__PROBLEMS AND TASKS__.
a - From the passage on smoking bans and heart attacks, copy the words from "Local secondhand smoke" up to and including "Louis to plummet.".
b - In the passage on smoking bans and heart attacks, which four non-smoking states make up the 70 million people mentioned?

__SOURCE EXTRACT__.
■ ■ ■

These two studies comprise a population base of roughly 200,000 people. However, when you look at the 70 million people that comprise the non-smoking states of California, New York, Florida and Oregon-the heart attack rate has either not decreased at all or decreased such a small amount as to be statistically insignificant.

Researchers can deliberately sift through enough small local jurisdictions with smoking bans to find a few aberrations in heart attack rates and then claim that elimination of exposure to secondhand smoke will dramatically reduce incidents of heart attacks. Please don't be taken in by misleading claims based on very select data samples."
http://www.ilba.net/cgi-bin/ILBA/info.pl?domain=info&name=SmokingBan

Local secondhand smoke researcher David Kuneman and associate researcher Michael McFadden did the huge study the the ILBA relies on. McFadden comments on their huge heart attack study:

"Using a database of fully verifiable public data and covering a subject base literally 1,000 times as large as that covered by a previous and heavily publicized study in Helena, Montana (2), the new study showed clearly that claims -- ostensibly bolstered by that Helena study -- of drastic and instant reductions in heart attacks upon the implementation of smoking bans simply do not occur in larger populations."
http://www.acsh.org/factsfears/newsid.990/news_detail.asp
http://tobaccoanalysis.blogspot.com/search?q=Kuneman+McFadden

It is clear a smoking ban would not cause the heart attack rate in St. Louis to plummet.

■ ■ ■

__SUPPLIED DATA__.

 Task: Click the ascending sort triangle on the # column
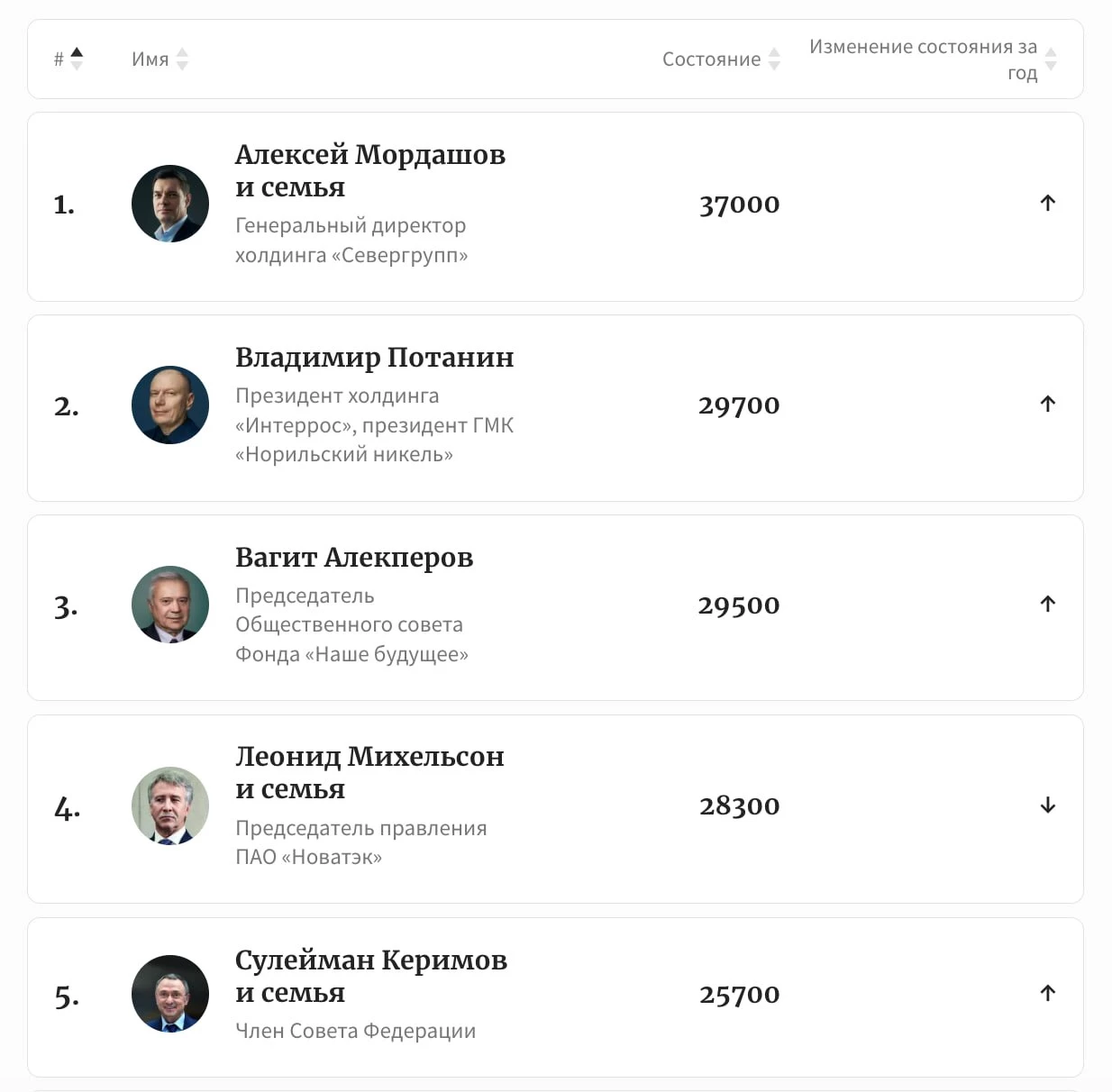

■ ■ ■

__SOLUTIONS PER TASK__.
a -
Local secondhand smoke researcher David Kuneman and associate researcher Michael McFadden did the huge study the the ILBA relies on. McFadden comments on their huge heart attack study:

"Using a database of fully verifiable public data and covering a subject base literally 1,000 times as large as that covered by a previous and heavily publicized study in Helena, Montana (2), the new study showed clearly that claims -- ostensibly bolstered by that Helena study -- of drastic and instant reductions in heart attacks upon the implementation of smoking bans simply do not occur in larger populations."
http://www.acsh.org/factsfears/newsid.990/news_detail.asp
http://tobaccoanalysis.blogspot.com/search?q=Kuneman+McFadden

It is clear a smoking ban would not cause the heart attack rate in St. Louis to plummet.

b - California, New York, Florida and Oregon.